Тот встал у очага и обвел нас взглядом. На его губах играла зловещая усмешка. Сидя вблизи от него, я увидела, что проповедник не так уж сильно похож на священнослужителя, как мне показалось, когда я смотрела на него, стоящего на полянке у леса. И все же он как бы заполнял собой комнату, и даже воздух в доме казался разреженным, как на вершине горы. Он начал с того, что поблагодарил нас за то, что мы согласились выслушать его, поскольку сейчас он собирался поделиться величайшей тайной с нами — с людьми, которые, придя сюда, доказали, что жаждут правды. А правда состояла в том, что церковь — какую бы веру ты ни исповедовал (а в наших краях проживали большей частью конгрегационалисты), была самой большой проблемой, самым элитарным институтом, и служила только поддержанию существующего порядка. Услышав последнюю фразу проповедника, Невин согласно ухмыльнулся. Он ужасно гордился тем, что ходит с матерью в католическую церковь и не сидит по воскресеньям бок о бок с отцами города и прочими привилегированными семействами.
«Мы должны отказаться от установлений нынешней церкви, — продолжал вещать проповедник, яростно сверкая глазами, — и принять установления, которые более соответствуют потребностям простого человека». Более всего, по его мнению, из церковных установлений устарел институт брака.
В комнате, где плечом к плечу сидели тридцать человек, стало так тихо, что упади на пол булавка — и все бы это услышали.

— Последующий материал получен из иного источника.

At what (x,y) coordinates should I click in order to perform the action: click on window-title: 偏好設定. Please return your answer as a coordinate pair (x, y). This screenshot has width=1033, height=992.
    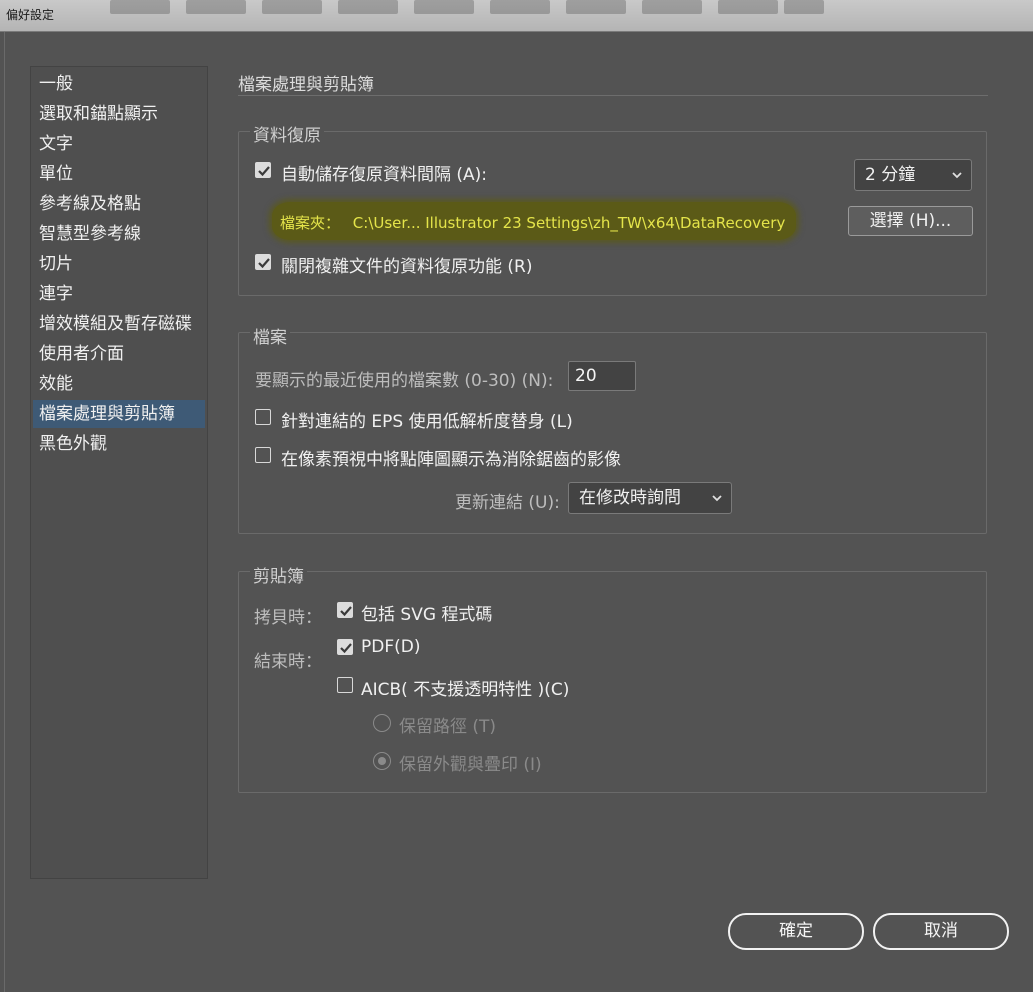
    Looking at the image, I should click on (30, 15).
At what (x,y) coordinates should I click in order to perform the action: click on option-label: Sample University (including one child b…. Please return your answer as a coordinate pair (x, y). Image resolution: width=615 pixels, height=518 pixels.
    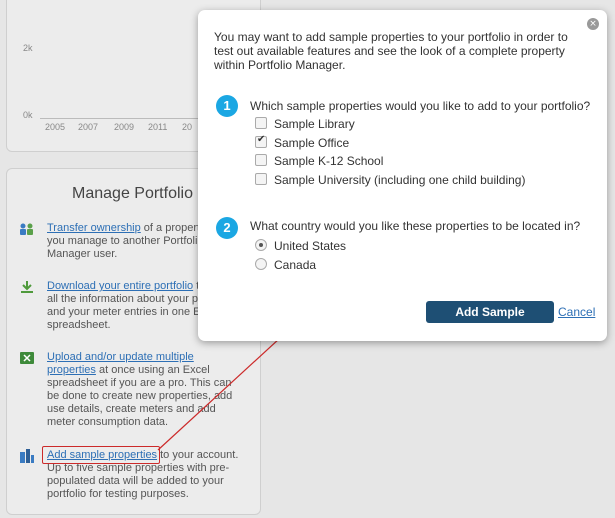
    Looking at the image, I should click on (400, 180).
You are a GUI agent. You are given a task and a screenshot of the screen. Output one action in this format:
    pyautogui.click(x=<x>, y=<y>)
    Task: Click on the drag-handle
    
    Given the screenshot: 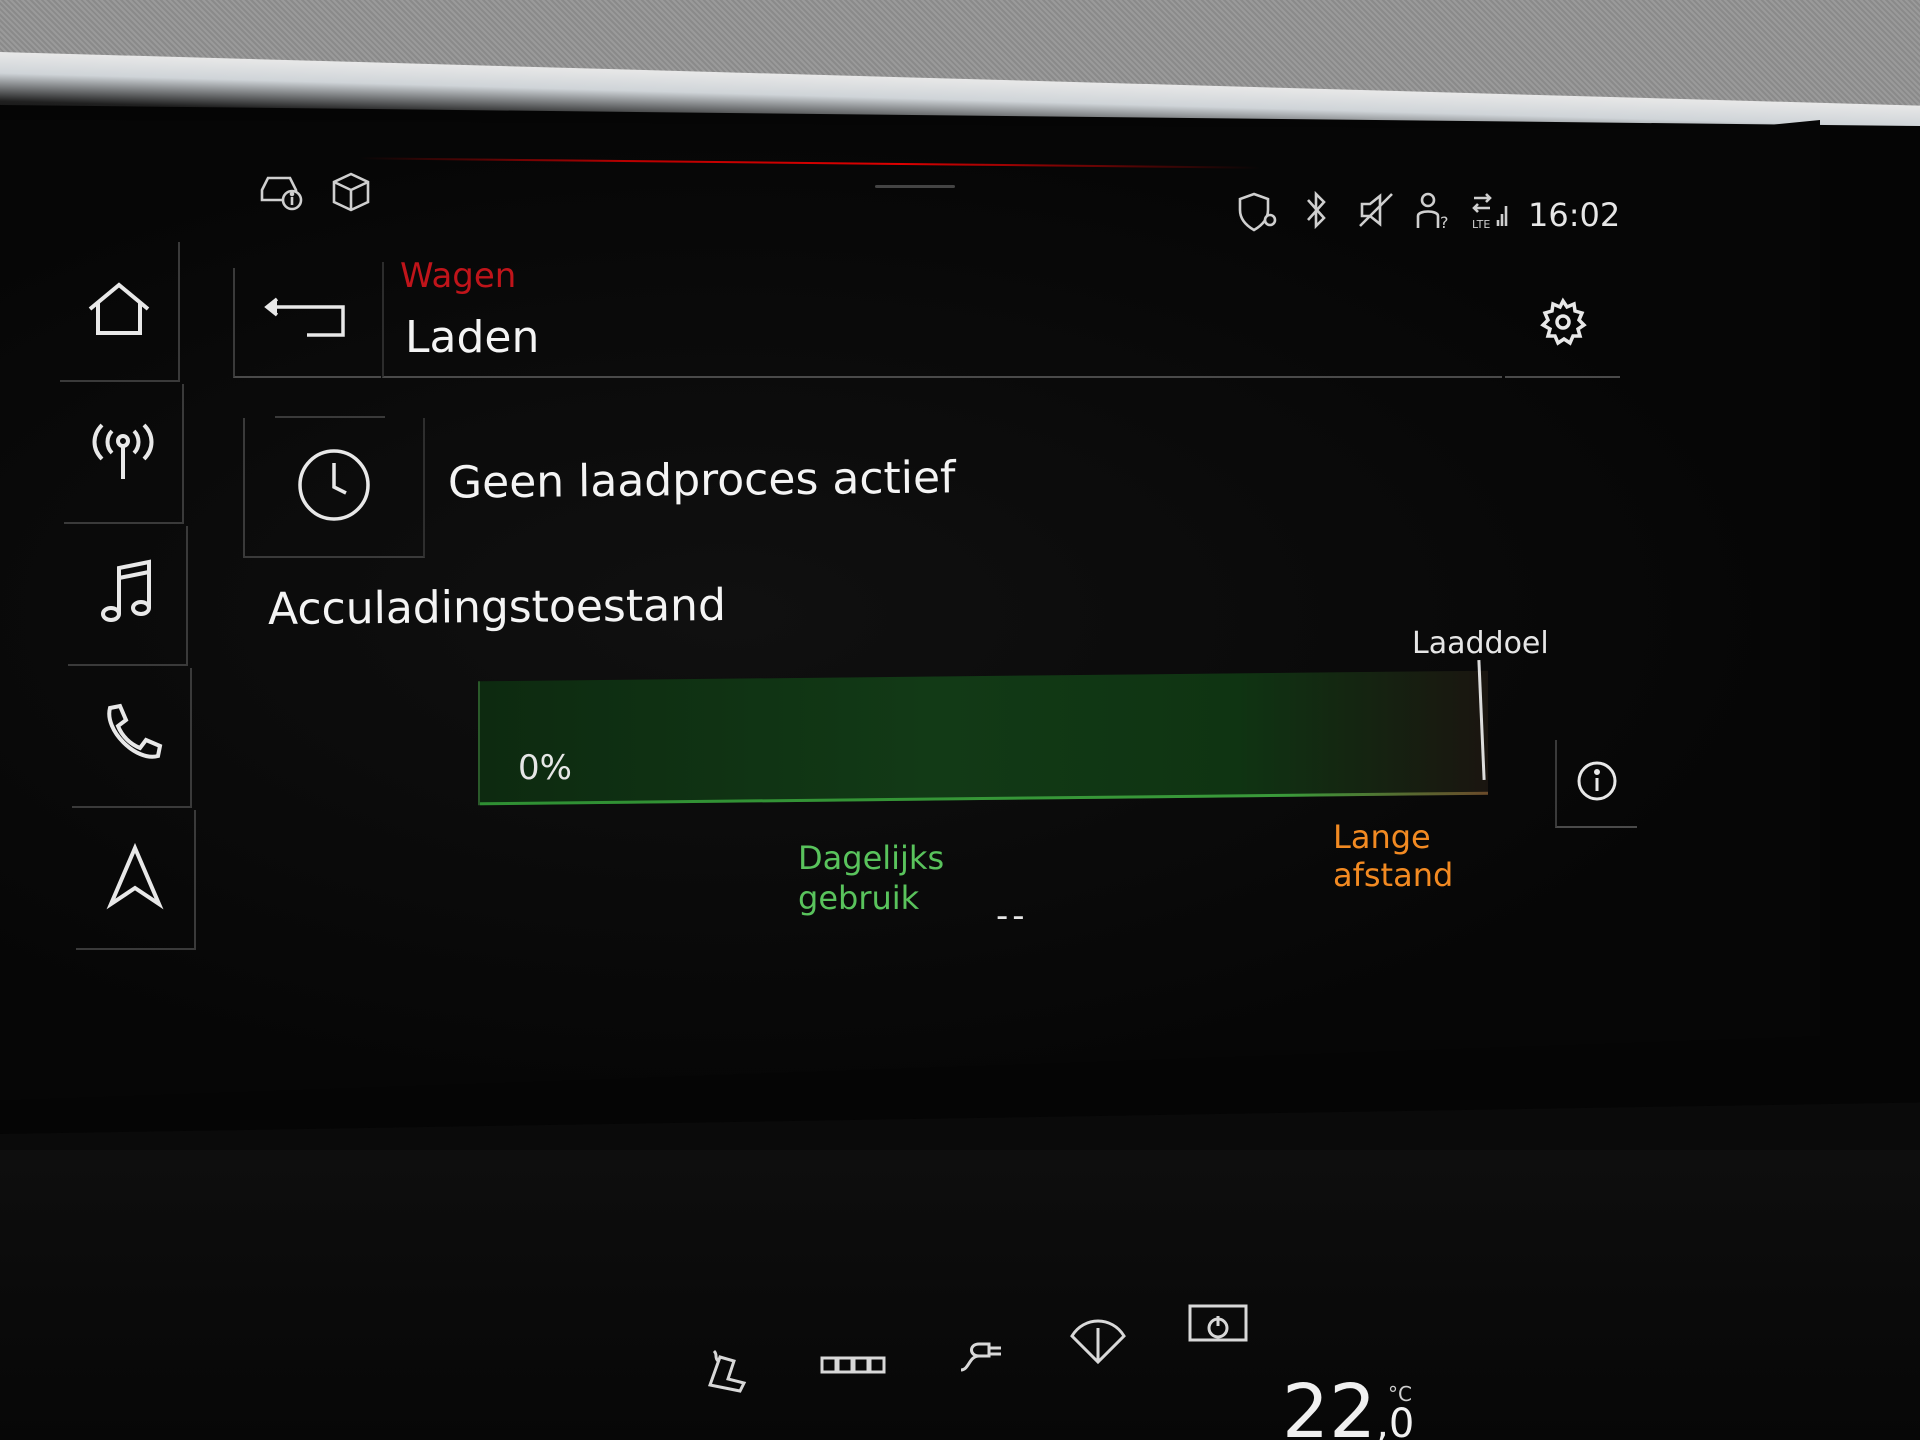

Проповедник начал расхаживать по небольшому пятачку перед нами, словно волк в клетке. Он возражал не против естественного влечения между мужчинами и женщинами. Нет, его возмущали законы, действующие в отношении брака. «Эти законы противоречили природе человеческой, — говорил проповедник, распаляясь все сильнее, тем более что ему никто не возражал. — Мы созданы для того, чтобы выражать свои чувства к тем, к кому действительно питаем влечение. Как чада Божьи, мы должны практиковать „духовное супружество“ — то есть выбирать тех партнеров, с которыми ощущаем духовную связь».
— Партнеров? — спросила одна из девушек, подняв руку. — Как же это? Больше одного мужа? Больше одной жены?
Глаза проповедника радостно вспыхнули. Да-да, мы все поняли правильно. Он вел речь именно о партнерах, ибо мужчина должен иметь право заводить столько жен, к скольким его влечет духовно, — и точно так же себя должна вести женщина. Он сказал, что лично у него две супруги, и в каждом городе, который он посетил, он находил духовных жен.
В комнате загомонили. Я почувствовала, как в, людях распаляется плохо сдерживаемая похоть.
Проповедник завел большие пальцы под лацканы сюртука. Он никак не ожидал, что жители Сент-Эндрю так легко, с такой готовностью воспримут понятие духовного супружества и тут же последуют его совету. Нет-нет, он ожидал, что мы подумаем об этом, что мы поразмыслим о том, до какой степени закон может властвовать над нашей жизнью. Подумаем и поймем, что он говорит правду.
А потом он хлопнул в ладоши, улыбнулся и сказал, что хватит с нас серьезных разговоров. Мы слушали его весь вечер, и настала пора немного возвеселиться. Так давайте же споем несколько гимнов — повеселее, встанем и потанцуем! Это была просто настоящая революция в сравнении с той церковной службой, к какой мы привыкли. «Веселенькие» гимны? Танцы? Все это звучало еретически. Однако, немного помедлив, некоторые все же встали и начали хлопать в ладоши. Довольно скоро они запели, но это были какие-то куплеты, а вовсе не гимн.